------ MATERIAL TO PROCESS ------
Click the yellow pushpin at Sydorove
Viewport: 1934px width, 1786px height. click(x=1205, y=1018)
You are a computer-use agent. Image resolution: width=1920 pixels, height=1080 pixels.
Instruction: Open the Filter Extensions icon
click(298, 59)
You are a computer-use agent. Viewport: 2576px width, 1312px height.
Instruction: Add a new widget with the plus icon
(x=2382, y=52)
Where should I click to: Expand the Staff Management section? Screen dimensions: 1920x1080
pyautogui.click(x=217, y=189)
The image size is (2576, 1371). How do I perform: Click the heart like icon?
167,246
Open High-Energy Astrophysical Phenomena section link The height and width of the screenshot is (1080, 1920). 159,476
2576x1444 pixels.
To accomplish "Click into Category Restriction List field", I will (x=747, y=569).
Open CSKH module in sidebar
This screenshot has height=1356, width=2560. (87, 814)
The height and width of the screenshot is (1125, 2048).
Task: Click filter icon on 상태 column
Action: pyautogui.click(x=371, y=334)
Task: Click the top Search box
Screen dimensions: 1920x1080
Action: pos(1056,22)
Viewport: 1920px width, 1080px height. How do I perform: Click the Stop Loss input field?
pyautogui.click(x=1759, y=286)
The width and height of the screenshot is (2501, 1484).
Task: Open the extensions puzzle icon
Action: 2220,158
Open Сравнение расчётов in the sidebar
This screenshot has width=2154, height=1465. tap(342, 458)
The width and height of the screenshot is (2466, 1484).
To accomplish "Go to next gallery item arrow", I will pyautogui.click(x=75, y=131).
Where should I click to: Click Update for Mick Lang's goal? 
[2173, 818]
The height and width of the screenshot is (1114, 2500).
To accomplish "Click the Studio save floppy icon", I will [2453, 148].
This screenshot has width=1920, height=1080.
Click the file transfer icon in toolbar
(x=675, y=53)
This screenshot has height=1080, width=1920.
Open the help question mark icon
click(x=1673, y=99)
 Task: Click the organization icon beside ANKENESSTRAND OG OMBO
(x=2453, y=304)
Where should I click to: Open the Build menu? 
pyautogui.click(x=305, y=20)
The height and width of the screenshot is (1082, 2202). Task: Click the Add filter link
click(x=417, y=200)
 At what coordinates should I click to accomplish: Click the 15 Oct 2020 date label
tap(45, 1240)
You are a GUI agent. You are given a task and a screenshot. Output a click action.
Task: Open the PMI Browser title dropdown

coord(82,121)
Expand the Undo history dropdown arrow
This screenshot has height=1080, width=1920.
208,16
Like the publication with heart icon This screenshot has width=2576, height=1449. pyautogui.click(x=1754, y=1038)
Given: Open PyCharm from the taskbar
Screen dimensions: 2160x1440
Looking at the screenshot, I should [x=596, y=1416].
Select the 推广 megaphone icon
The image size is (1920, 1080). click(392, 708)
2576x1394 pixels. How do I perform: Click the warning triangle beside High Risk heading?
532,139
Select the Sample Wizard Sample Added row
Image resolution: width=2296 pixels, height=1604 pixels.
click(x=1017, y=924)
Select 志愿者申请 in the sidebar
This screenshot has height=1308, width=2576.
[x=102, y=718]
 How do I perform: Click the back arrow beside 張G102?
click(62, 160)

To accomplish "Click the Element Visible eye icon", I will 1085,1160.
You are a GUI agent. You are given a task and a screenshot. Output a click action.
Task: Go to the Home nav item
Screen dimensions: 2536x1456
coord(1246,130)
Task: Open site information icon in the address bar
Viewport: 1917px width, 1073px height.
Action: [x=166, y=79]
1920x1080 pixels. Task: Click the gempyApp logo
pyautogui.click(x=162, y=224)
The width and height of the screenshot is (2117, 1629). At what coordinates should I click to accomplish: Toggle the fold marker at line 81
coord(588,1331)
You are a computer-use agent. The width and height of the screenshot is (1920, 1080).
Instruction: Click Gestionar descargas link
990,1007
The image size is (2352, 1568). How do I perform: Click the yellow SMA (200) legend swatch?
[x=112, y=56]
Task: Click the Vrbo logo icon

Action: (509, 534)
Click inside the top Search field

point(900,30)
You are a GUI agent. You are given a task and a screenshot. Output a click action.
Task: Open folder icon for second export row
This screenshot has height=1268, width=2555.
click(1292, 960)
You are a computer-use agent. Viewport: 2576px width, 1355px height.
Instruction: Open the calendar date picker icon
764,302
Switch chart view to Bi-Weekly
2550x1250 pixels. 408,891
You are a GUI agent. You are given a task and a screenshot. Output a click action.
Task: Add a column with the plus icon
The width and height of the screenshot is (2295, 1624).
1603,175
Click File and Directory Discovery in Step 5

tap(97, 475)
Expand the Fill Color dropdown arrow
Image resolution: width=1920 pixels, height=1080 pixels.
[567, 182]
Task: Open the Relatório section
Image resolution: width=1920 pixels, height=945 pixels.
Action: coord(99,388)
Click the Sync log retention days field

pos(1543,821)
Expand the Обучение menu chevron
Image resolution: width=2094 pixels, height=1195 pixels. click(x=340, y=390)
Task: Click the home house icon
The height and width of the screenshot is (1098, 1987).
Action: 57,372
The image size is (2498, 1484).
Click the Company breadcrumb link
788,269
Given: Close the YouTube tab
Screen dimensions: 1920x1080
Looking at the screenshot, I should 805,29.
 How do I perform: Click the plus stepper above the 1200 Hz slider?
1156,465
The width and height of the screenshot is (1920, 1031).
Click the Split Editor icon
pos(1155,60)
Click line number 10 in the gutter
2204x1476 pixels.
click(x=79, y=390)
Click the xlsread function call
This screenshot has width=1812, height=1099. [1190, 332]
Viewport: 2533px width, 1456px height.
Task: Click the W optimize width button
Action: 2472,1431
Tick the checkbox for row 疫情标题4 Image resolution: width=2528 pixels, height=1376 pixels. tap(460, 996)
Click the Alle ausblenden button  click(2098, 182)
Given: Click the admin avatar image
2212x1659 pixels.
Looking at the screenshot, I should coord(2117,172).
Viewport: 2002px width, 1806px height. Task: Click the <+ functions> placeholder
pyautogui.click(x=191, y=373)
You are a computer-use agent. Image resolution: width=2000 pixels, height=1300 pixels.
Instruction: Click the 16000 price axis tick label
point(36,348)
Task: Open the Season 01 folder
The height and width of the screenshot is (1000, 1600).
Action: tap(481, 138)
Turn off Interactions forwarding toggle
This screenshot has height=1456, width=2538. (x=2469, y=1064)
------
TASK GOAL | Reproduce every entry shown above, precisely as it stands.

TASK RESULT |
Click the yellow pushpin at Sydorove
Viewport: 1934px width, 1786px height. click(x=1205, y=1018)
You are a computer-use agent. Image resolution: width=1920 pixels, height=1080 pixels.
Instruction: Open the Filter Extensions icon
click(298, 59)
You are a computer-use agent. Viewport: 2576px width, 1312px height.
Instruction: Add a new widget with the plus icon
(x=2382, y=52)
Where should I click to: Expand the Staff Management section? Screen dimensions: 1920x1080
pyautogui.click(x=217, y=189)
The image size is (2576, 1371). How do I perform: Click the heart like icon?
167,246
Open High-Energy Astrophysical Phenomena section link The height and width of the screenshot is (1080, 1920). 159,476
2576x1444 pixels.
To accomplish "Click into Category Restriction List field", I will (x=747, y=569).
Open CSKH module in sidebar
This screenshot has height=1356, width=2560. (87, 814)
The height and width of the screenshot is (1125, 2048).
Task: Click filter icon on 상태 column
Action: pyautogui.click(x=371, y=334)
Task: Click the top Search box
Screen dimensions: 1920x1080
Action: pos(1056,22)
Viewport: 1920px width, 1080px height. How do I perform: Click the Stop Loss input field?
pyautogui.click(x=1759, y=286)
The width and height of the screenshot is (2501, 1484).
Task: Open the extensions puzzle icon
Action: 2220,158
Open Сравнение расчётов in the sidebar
This screenshot has width=2154, height=1465. tap(342, 458)
The width and height of the screenshot is (2466, 1484).
To accomplish "Go to next gallery item arrow", I will pyautogui.click(x=75, y=131).
Where should I click to: Click Update for Mick Lang's goal? 
[2173, 818]
The height and width of the screenshot is (1114, 2500).
To accomplish "Click the Studio save floppy icon", I will [2453, 148].
This screenshot has width=1920, height=1080.
Click the file transfer icon in toolbar
(x=675, y=53)
This screenshot has height=1080, width=1920.
Open the help question mark icon
click(x=1673, y=99)
 Task: Click the organization icon beside ANKENESSTRAND OG OMBO
(x=2453, y=304)
Where should I click to: Open the Build menu? 
pyautogui.click(x=305, y=20)
The height and width of the screenshot is (1082, 2202). Task: Click the Add filter link
click(x=417, y=200)
 At what coordinates should I click to accomplish: Click the 15 Oct 2020 date label
tap(45, 1240)
You are a GUI agent. You are given a task and a screenshot. Output a click action.
Task: Open the PMI Browser title dropdown

coord(82,121)
Expand the Undo history dropdown arrow
This screenshot has height=1080, width=1920.
208,16
Like the publication with heart icon This screenshot has width=2576, height=1449. pyautogui.click(x=1754, y=1038)
Given: Open PyCharm from the taskbar
Screen dimensions: 2160x1440
Looking at the screenshot, I should [x=596, y=1416].
Select the 推广 megaphone icon
The image size is (1920, 1080). click(392, 708)
2576x1394 pixels. How do I perform: Click the warning triangle beside High Risk heading?
532,139
Select the Sample Wizard Sample Added row
Image resolution: width=2296 pixels, height=1604 pixels.
click(x=1017, y=924)
Select 志愿者申请 in the sidebar
This screenshot has height=1308, width=2576.
[x=102, y=718]
 How do I perform: Click the back arrow beside 張G102?
click(62, 160)

To accomplish "Click the Element Visible eye icon", I will 1085,1160.
You are a GUI agent. You are given a task and a screenshot. Output a click action.
Task: Go to the Home nav item
Screen dimensions: 2536x1456
coord(1246,130)
Task: Open site information icon in the address bar
Viewport: 1917px width, 1073px height.
Action: [x=166, y=79]
1920x1080 pixels. Task: Click the gempyApp logo
pyautogui.click(x=162, y=224)
The width and height of the screenshot is (2117, 1629). At what coordinates should I click to accomplish: Toggle the fold marker at line 81
coord(588,1331)
You are a computer-use agent. The width and height of the screenshot is (1920, 1080).
Instruction: Click Gestionar descargas link
990,1007
The image size is (2352, 1568). How do I perform: Click the yellow SMA (200) legend swatch?
[x=112, y=56]
Task: Click the Vrbo logo icon

Action: (509, 534)
Click inside the top Search field

point(900,30)
You are a GUI agent. You are given a task and a screenshot. Output a click action.
Task: Open folder icon for second export row
This screenshot has height=1268, width=2555.
click(1292, 960)
You are a computer-use agent. Viewport: 2576px width, 1355px height.
Instruction: Open the calendar date picker icon
764,302
Switch chart view to Bi-Weekly
2550x1250 pixels. 408,891
You are a GUI agent. You are given a task and a screenshot. Output a click action.
Task: Add a column with the plus icon
The width and height of the screenshot is (2295, 1624).
1603,175
Click File and Directory Discovery in Step 5

tap(97, 475)
Expand the Fill Color dropdown arrow
Image resolution: width=1920 pixels, height=1080 pixels.
[567, 182]
Task: Open the Relatório section
Image resolution: width=1920 pixels, height=945 pixels.
Action: coord(99,388)
Click the Sync log retention days field

pos(1543,821)
Expand the Обучение menu chevron
Image resolution: width=2094 pixels, height=1195 pixels. click(x=340, y=390)
Task: Click the home house icon
The height and width of the screenshot is (1098, 1987).
Action: 57,372
The image size is (2498, 1484).
Click the Company breadcrumb link
788,269
Given: Close the YouTube tab
Screen dimensions: 1920x1080
Looking at the screenshot, I should 805,29.
 How do I perform: Click the plus stepper above the 1200 Hz slider?
1156,465
The width and height of the screenshot is (1920, 1031).
Click the Split Editor icon
pos(1155,60)
Click line number 10 in the gutter
2204x1476 pixels.
click(x=79, y=390)
Click the xlsread function call
This screenshot has width=1812, height=1099. [1190, 332]
Viewport: 2533px width, 1456px height.
Task: Click the W optimize width button
Action: 2472,1431
Tick the checkbox for row 疫情标题4 Image resolution: width=2528 pixels, height=1376 pixels. tap(460, 996)
Click the Alle ausblenden button  click(2098, 182)
Given: Click the admin avatar image
2212x1659 pixels.
Looking at the screenshot, I should coord(2117,172).
Viewport: 2002px width, 1806px height. Task: Click the <+ functions> placeholder
pyautogui.click(x=191, y=373)
You are a computer-use agent. Image resolution: width=2000 pixels, height=1300 pixels.
Instruction: Click the 16000 price axis tick label
point(36,348)
Task: Open the Season 01 folder
The height and width of the screenshot is (1000, 1600).
Action: tap(481, 138)
Turn off Interactions forwarding toggle
This screenshot has height=1456, width=2538. (x=2469, y=1064)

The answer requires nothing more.